═════ Source passage ═════

🤖 AI Summary
Existing general-purpose vision-language models (VLMs) lack surgical-domain supervision and high-quality multimodal data, limiting their capability in surgical visual perception, temporal modeling, and high-level reasoning. To address this, we introduce SurgVLM—the first foundation model tailored for surgery—and its companion benchmark, SurgVLM-Bench. Our contributions are threefold: (1) the release of SurgVLM-DB, a large-scale surgical multimodal dataset comprising 1.81M video frames and 7.79M dialogues across 16 procedures and 18 anatomical structures; (2) a hierarchical vision-language alignment paradigm; and (3) SurgVLM-Bench, the first standardized multimodal evaluation benchmark for surgery. Built upon Qwen2.5-VL, SurgVLM integrates 23 public datasets under a unified annotation schema and undergoes instruction-tuning on 10+ surgical tasks. The SurgVLM-7B/32B/72B variants comprehensively outperform 14 state-of-the-art VLMs—including GPT-4o—on SurgVLM-Bench, achieving significant gains in surgical visual question answering, procedural step localization, and anomaly detection.

═════ Data ═════

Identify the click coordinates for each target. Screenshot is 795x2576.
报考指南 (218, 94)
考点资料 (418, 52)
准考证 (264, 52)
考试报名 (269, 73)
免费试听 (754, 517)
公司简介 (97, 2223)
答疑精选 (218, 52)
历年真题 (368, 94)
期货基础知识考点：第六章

═════

To do >>
Extend the SurgVLM summary from its last sentence onward. The entries are separate material with no connection to the SurgVLM summary.

Task response >>
📝 Abstract
Foundation models have achieved transformative success across biomedical domains by enabling holistic understanding of multimodal data. However, their application in surgery remains underexplored. Surgical intelligence presents unique challenges - requiring surgical visual perception, temporal analysis, and reasoning. Existing general-purpose vision-language models fail to address these needs due to insufficient domain-specific supervision and the lack of a large-scale high-quality surgical database. To bridge this gap, we propose SurgVLM, one of the first large vision-language foundation models for surgical intelligence, where this single universal model can tackle versatile surgical tasks. To enable this, we construct a large-scale multimodal surgical database, SurgVLM-DB, comprising over 1.81 million frames with 7.79 million conversations, spanning more than 16 surgical types and 18 anatomical structures. We unify and reorganize 23 public datasets across 10 surgical tasks, followed by standardizing labels and doing hierarchical vision-language alignment to facilitate comprehensive coverage of gradually finer-grained surgical tasks, from visual perception, temporal analysis, to high-level reasoning. Building upon this comprehensive dataset, we propose SurgVLM, which is built upon Qwen2.5-VL, and undergoes instruction tuning to 10+ surgical tasks. We further construct a surgical multimodal benchmark, SurgVLM-Bench, for method evaluation. SurgVLM-Bench consists of 6 popular and widely-used datasets in surgical domain, covering several crucial downstream tasks. Based on SurgVLM-Bench, we evaluate the performance of our SurgVLM (3 SurgVLM variants: SurgVLM-7B, SurgVLM-32B, and SurgVLM-72B), and conduct comprehensive comparisons with 14 mainstream commercial VLMs (e.g., GPT-4o, Gemini 2.0 Flash, Qwen2.5-Max).